The data listed above clearly indicate that the effect of electric and electromagnetic fields enzymes can vary, and further investigation is required in order to better understand the phenomenon of the interaction of external fields with enzymes. Here, we must emphasize that in the majority of studies listed above, macroscopic methods in solution (such as spectrophotometry) were employed for the determination of changes in the properties of enzymes. In the macroscopic methods, the signal from a large ensemble of the molecules under study is acquired. This leads to the fact that subtle effects of external fields on enzyme macromolecules can well remain unrevealed by macroscopic methods [35,36,48]. In this regard, high-resolution methods are of use, and AFM is one of them. In a number of papers, it was demonstrated that AFM allows one to investigate changes in physicochemical properties of enzymes at the level of single molecules [35,36,49,50], thus revealing even subtle effects (which are often indistinguishable by macroscopic methods [35,36,48]) of external fields on the enzymes under study, including the effects caused by action of weak EMFs [47].

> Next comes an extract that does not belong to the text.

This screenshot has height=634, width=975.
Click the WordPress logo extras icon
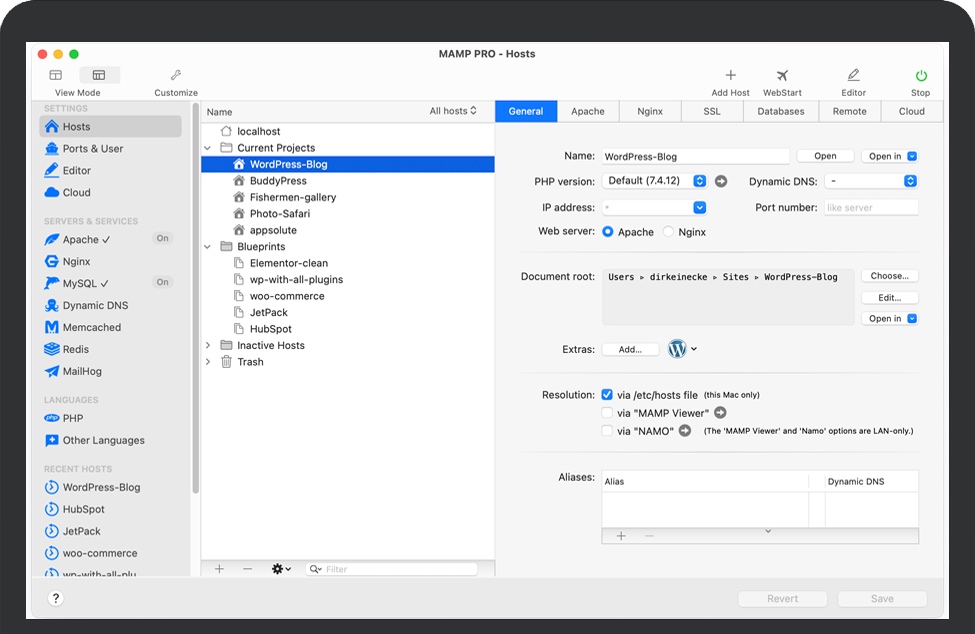[x=678, y=349]
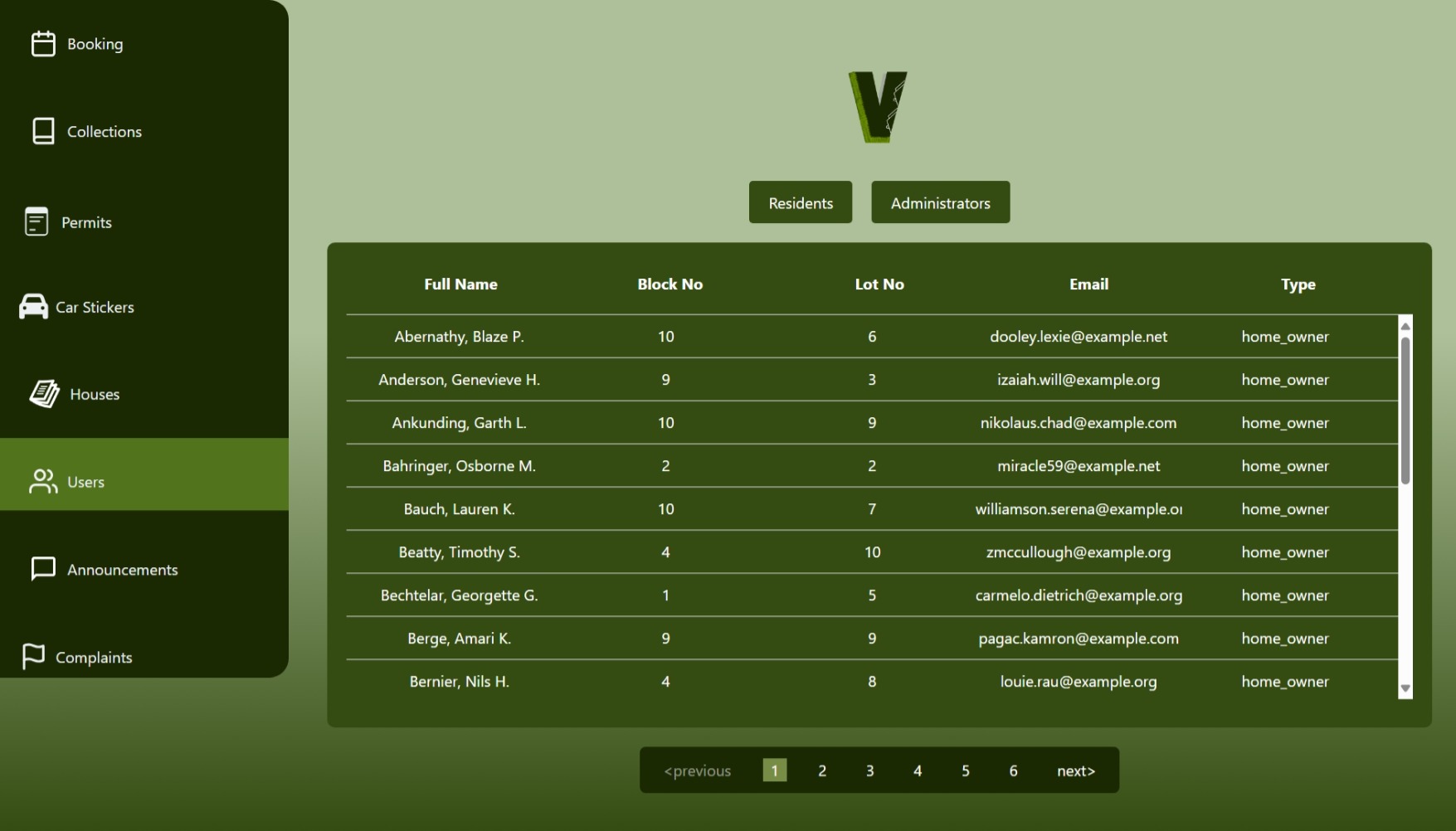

Herein, we demonstrate how our well-established approach, which consists in a combined use of AFM-based adsorption studies and spectrophotometry-based estimation of enzymatic activity, has allowed us to reveal a long-term effect of glycerol flow in a heat exchanger on the properties of HRP, which has been used as a model enzyme, as was proposed in a number of published papers [41,44,47,48]. Previously, we demonstrated that the electromagnetic field induced by the flow of glycerol can affect both the adsorption properties and the enzymatic activity of HRP [24]. That is, the effect of glycerol flow is so strong that the changes in the enzyme properties can be revealed by the macroscopic method (spectrophotometry)—as opposed to the subtle effects [48]. Our present study is aimed at further investigating the influence of glycerol flow on enzymes with the example of HRP. In this connection, the first question is whether the electromagnetic field, induced by glycerol flow, can have a long-term effect on the enzyme. This has not yet been studied. Another question is whether this effect will be evident at the macroscopic level. With this purpose, herein, the glycerol flow through the heat exchanger had been stopped prior to the incubation of HRP in the experimental setup. Only after stopping the flow was the HRP solution incubated near the linear inlet and outlet sections of the heat exchanger. This is the major difference with our experiments reported previously [24], when glycerol was pumped continuously without stopping its flow before the experiment. In this previous paper, electromagnetic fields, generated by the flow of glycerol through the linear sections of a heat exchanger (coiled polymeric pipe), were found to induce an increased aggregation of HRP enzyme upon its adsorption onto mica. Herein, for the first time, we have revealed that there is a long-term effect on an enzyme incubated near these sections of the heat exchanger after stopping the glycerol flow. Our recent results reported herein should thus be taken into consideration in the development of biosensors and bioreactors containing flow-based heat exchangers, in which non-aqueous heat-transfer fluids are utilized.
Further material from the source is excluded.